Exercise text >>
I see Matthew Brown in the audience.
He courageously stepped forward and was as a witness.
I encourage everybody to look and seek his testimony.
I want to thank the people that came in our first hearing, Ryan Graves, David Grush,
David Fravor, and in our second hearing, Admiral Gallaudet, Lou Elizondo, and Mr. Gold, and the many others that have come forward.
We hear you, and it’s time that we, you know, enough is enough.
It’s time that we take action.
Look, I’m not jumped to the conclusion that I believe that there are, you know, aliens coming from another planet, but I’m open to that.
It’s actually quite unlike anything we’ve ever seen before.
A giant, hairy creature.
Part ape, part man.
In Loch Ness, a 24-mile-long bottomless lake in the highlands of Scotland, it’s a creature known as the Loch Ness Monster.
Monster Talk.
Welcome to Monster Talk, the science show about monsters.
I’m Blake Smith.
And I’m Karen Stoltzner.
Hey there, Monster Talkers.
So I wasn’t feeling very well when we recorded this episode, and I appreciate Matt bringing the topic to us, but usually I’m better prepared for our episodes.
And when I was editing, I kept wanting to drop in comments of stuff that I didn’t think could say when we were talking at the time.
But instead, I’ve decided to only interrupt as little as I can get by with and then make a few comments now and then again at the end of our chat.
Because in this episode, we’re discussing the recent congressional hearing Missouri Congressman Eric Burleson arranged about some drone footage alleged to show a UFO being intercepted by an American missile.
What you’ll hear in our conversation is Karen and I doing a sort of reaction video, but as you know, we’re usually just an audio show.

The data >>
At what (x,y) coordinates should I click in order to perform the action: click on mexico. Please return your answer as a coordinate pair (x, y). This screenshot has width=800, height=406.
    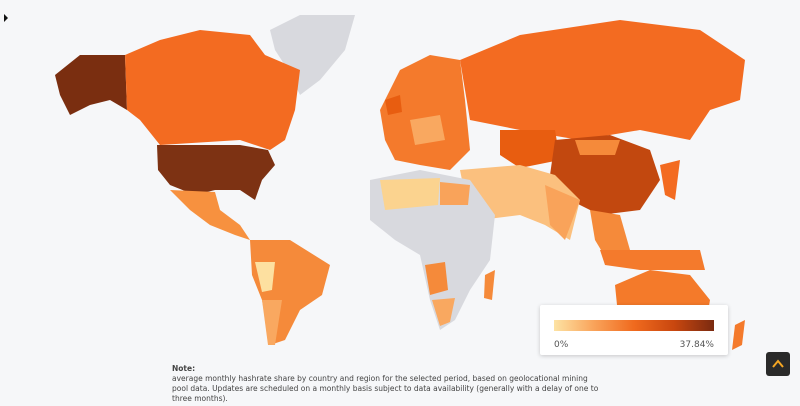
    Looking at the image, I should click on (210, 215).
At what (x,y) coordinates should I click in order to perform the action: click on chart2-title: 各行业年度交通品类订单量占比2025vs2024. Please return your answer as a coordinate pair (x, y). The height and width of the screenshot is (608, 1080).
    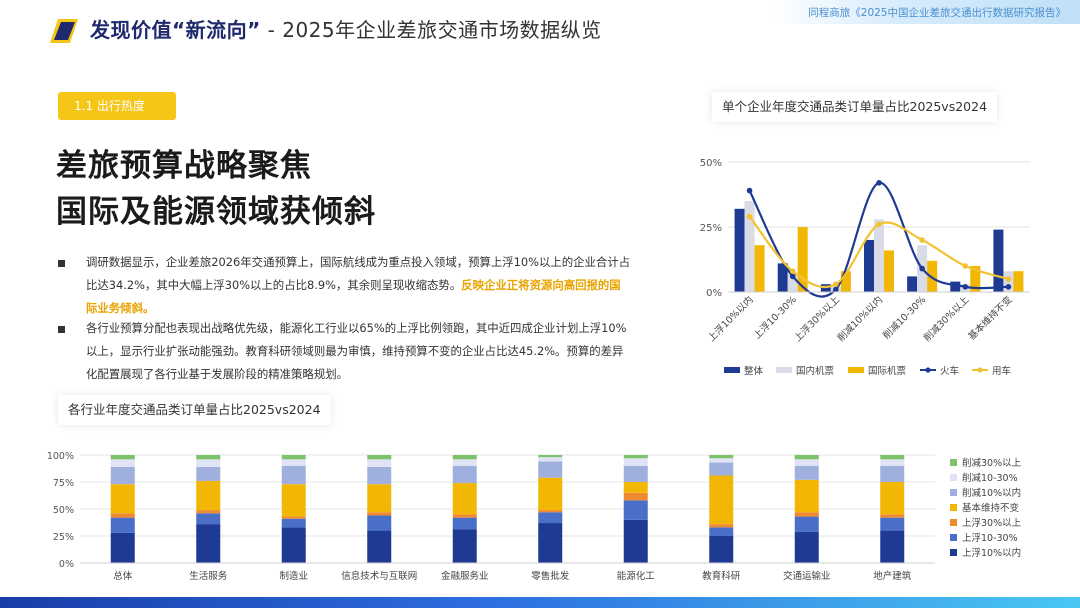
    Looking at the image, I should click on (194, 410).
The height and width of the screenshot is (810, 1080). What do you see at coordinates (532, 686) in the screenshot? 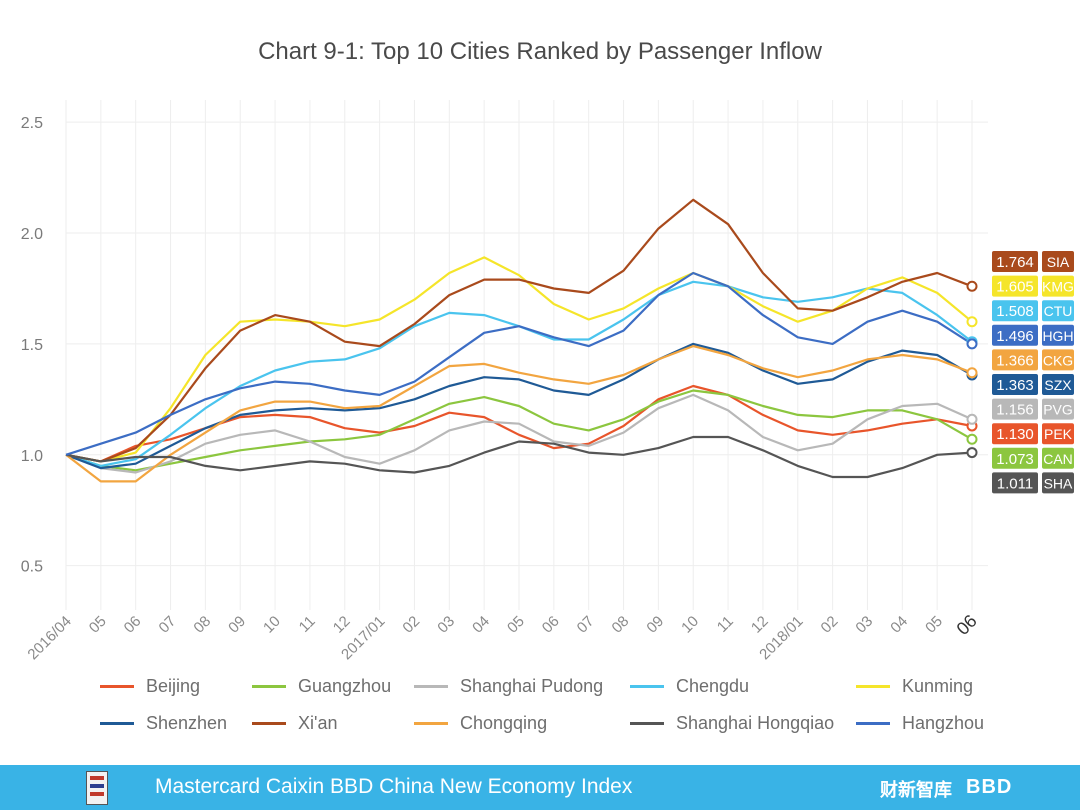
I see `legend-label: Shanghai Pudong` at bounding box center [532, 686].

Assigned task >>
In the podcast transcript, replace "drone footage" with "radar footage" and give everything from "So I wasn’t" down to "an American missile.". The records have nothing to do with the podcast transcript.

Response area >>
So I wasn’t feeling very well when we recorded this episode, and I appreciate Matt bringing the topic to us, but usually I’m better prepared for our episodes.
And when I was editing, I kept wanting to drop in comments of stuff that I didn’t think could say when we were talking at the time.
But instead, I’ve decided to only interrupt as little as I can get by with and then make a few comments now and then again at the end of our chat.
Because in this episode, we’re discussing the recent congressional hearing Missouri Congressman Eric Burleson arranged about some radar footage alleged to show a UFO being intercepted by an American missile.